Last week Babette, who thanks to Andy’s market is arranging all these beautiful fresh flowers, said, I put some flowers on your table. I said, what table, she said your table. I said you mean the communion table? Every communion I start by saying this is God’s table, it is not yours and it is not mine.

And the reason that’s so important is that there should always be a higher standard, something greater than ourselves and our own understandings calling us into new ways of living.

Our job is to live out there what we practice here. So what is happening around our tables out there? How are our table manners? Are we requiring clean hands? Are we throwing spaghetti or letting dogs eat off plates?

Are we including everyone as we are called to do or are there moral absolutes, places we’ve drawn lines?

Do you have a line you draw in the sand? What are the rules around your table? Who is welcome around your table?

Table is a metaphor for a way of life. That is to say, who are you welcoming into the place that lives at the center of your being?

My neighbors at San Quentin? Anti-vaccers? Immigrants? Trump supporters? Trump Haters? Gay people? Transgender people? Evangelicals?

God’s table welcomes all people. If I’m living the way God is calling me to live, it means god’s table manner supersede my own. And that’s just not easy. It’s at times painful to let go of what has defined us, especially if what’s defined us has made us feel safe and secure and close to God.

Which is why this question became so important. Mary Donovan Turner asks…

"Does including the new or different mean that we are letting go of the values that have always defined us? Or do the values that define us compel us to to be more inclusive and open?”

That question has stayed with me all week. Some people hear that and it’s a slam dunk. I don’t hear it that way. I hear the question differently. because we must have some standards. Especially now, in a society where all standards seem to have fallen by the wayside in exchange for a whatever floats your boats, tell it like it is, forget manners altogether, and say whatever you like because we have freedom of speech? Where are the values that used to define us when we spoke so highly of the greater good?

That’s why I sympathize so greatly with the jews in this story. Their way of life is being threatened. Can you imagine, being a grandparent back then and your grandson who you raised as your own decides to start following Peter? So you son throws him out of the house because his new way of life threatens your livelihood, your families place within society, and you never see him again. Friends start to drop out of your life because they are practicing something new and unclean. People start taking sides and society suffers. 

Sound familiar. this isn’t just a story about back then.

All religions preach inclusivity, not just Christians. We know this, scripture and the biblical story tells us this again and again in endless examples. It lives at the heart of the entire Bible. And we must ask ourselves the question- who is God calling on us to sit around the table with? Who are we refusing to eat with? For me, it’s the evangelicals who are preaching that LGBTQ people are unclean. Those are the people I want to throw the spaghetti at.

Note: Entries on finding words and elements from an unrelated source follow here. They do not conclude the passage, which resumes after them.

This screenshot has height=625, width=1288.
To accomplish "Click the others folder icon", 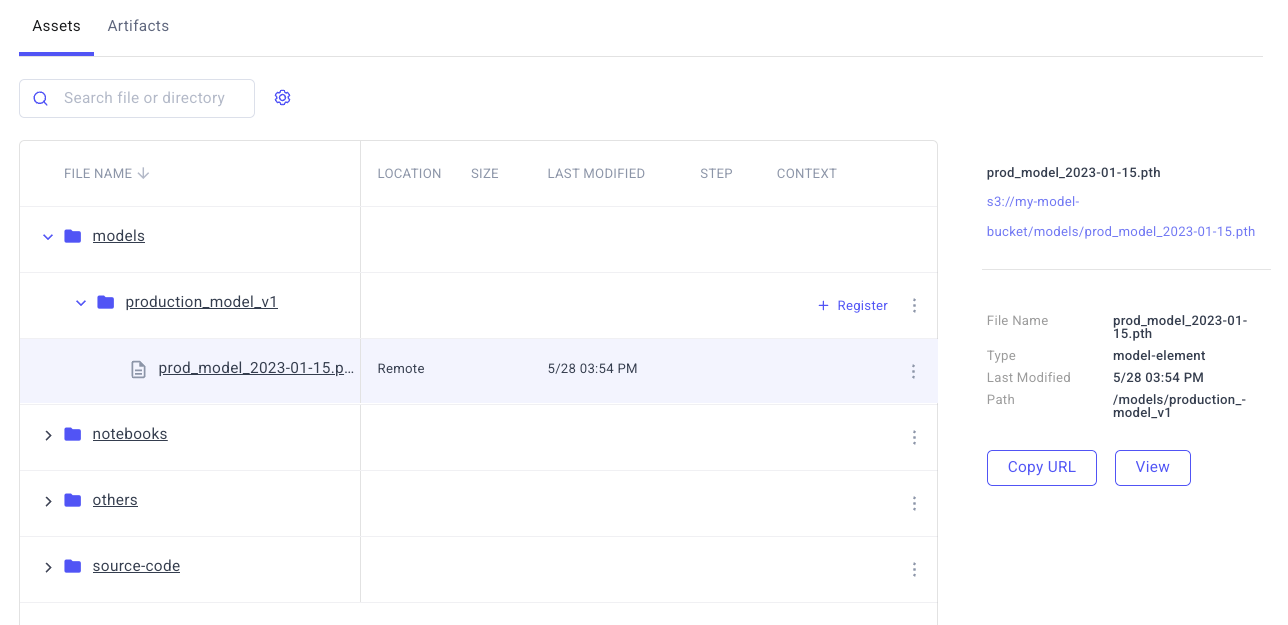I will click(72, 499).
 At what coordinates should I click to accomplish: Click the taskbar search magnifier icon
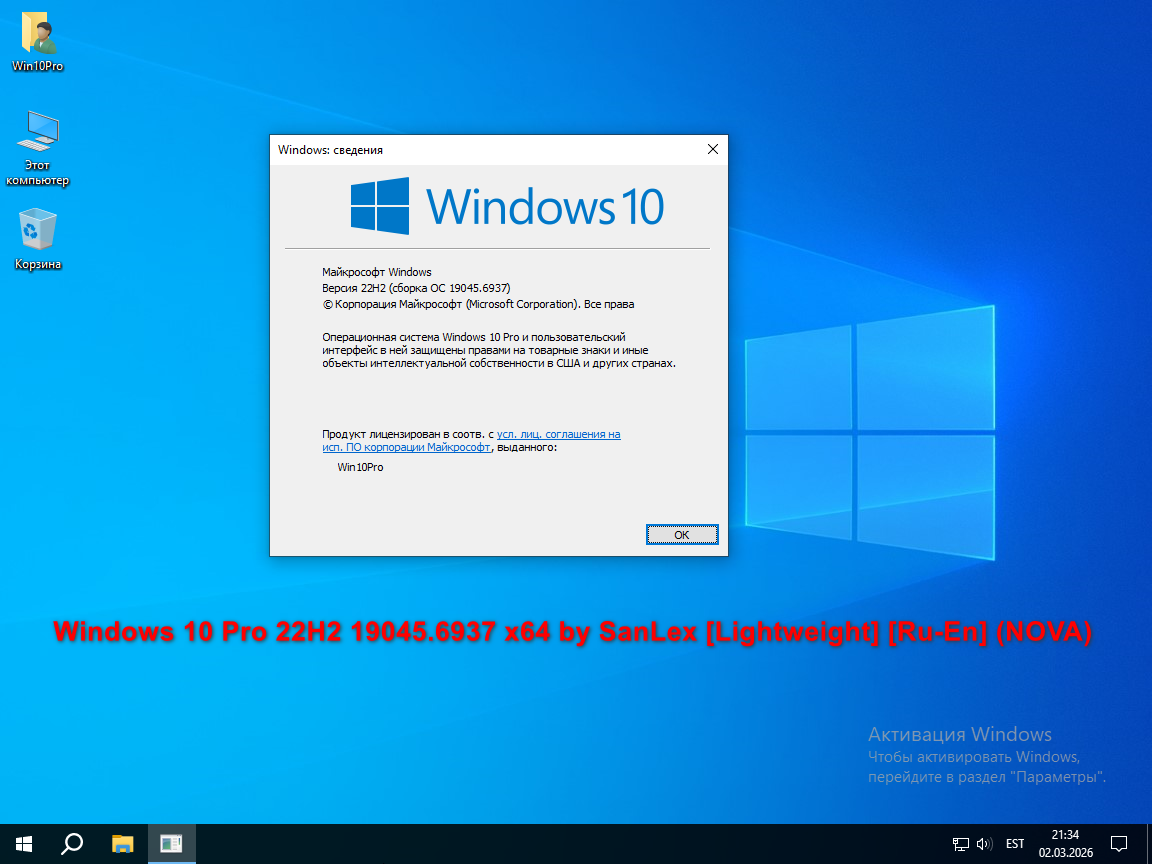72,843
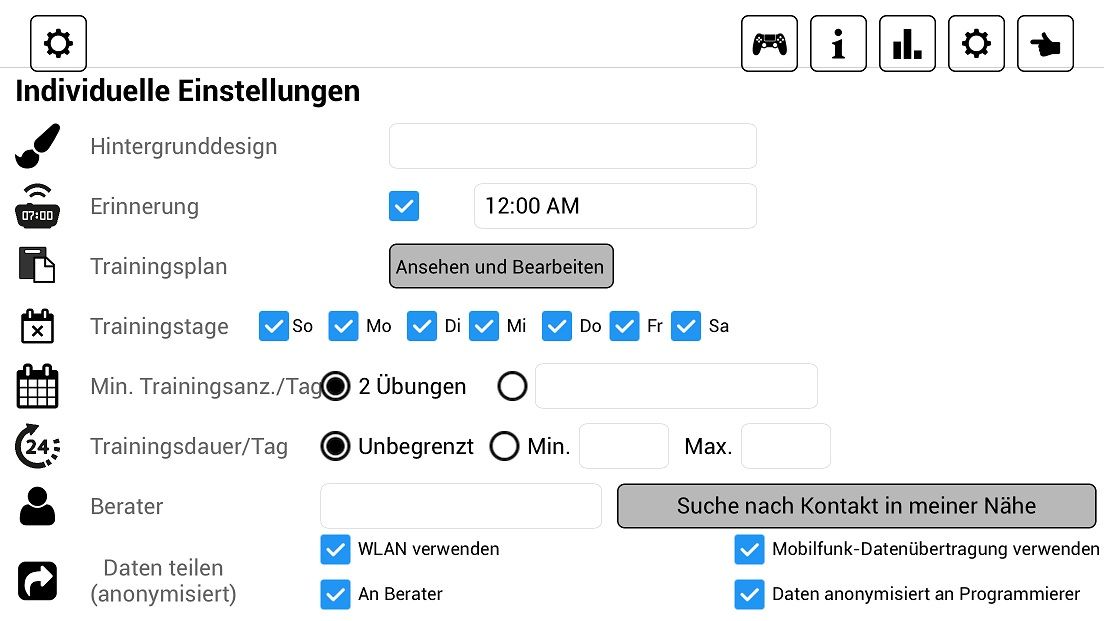This screenshot has height=621, width=1104.
Task: Click the gear icon beside the pointing hand
Action: (976, 44)
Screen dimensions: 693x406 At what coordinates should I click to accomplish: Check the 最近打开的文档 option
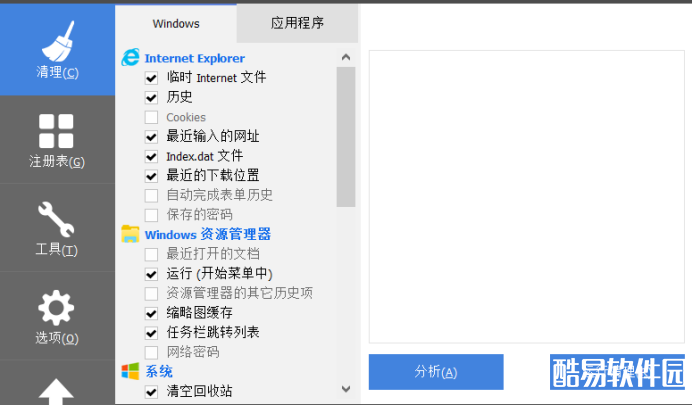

Who is it for you? 

Now, once you’ve got them in your mind's eye, listen. God is telling you there’s a higher value that defines us. And God is calling on us to eat with, to listen to, to be in dialogue, in a relationship, to love. I may or may not get there in this lifetime, but that’s what we sign up for when we call ourselves Christians like it or not. That doesn’t mean we have no voice, no convictions, no higher standards, and morals, it simply means, we are called to the table with them. And the table lives at the center of everything we believe as Christians, as people, as a nation, and as a world.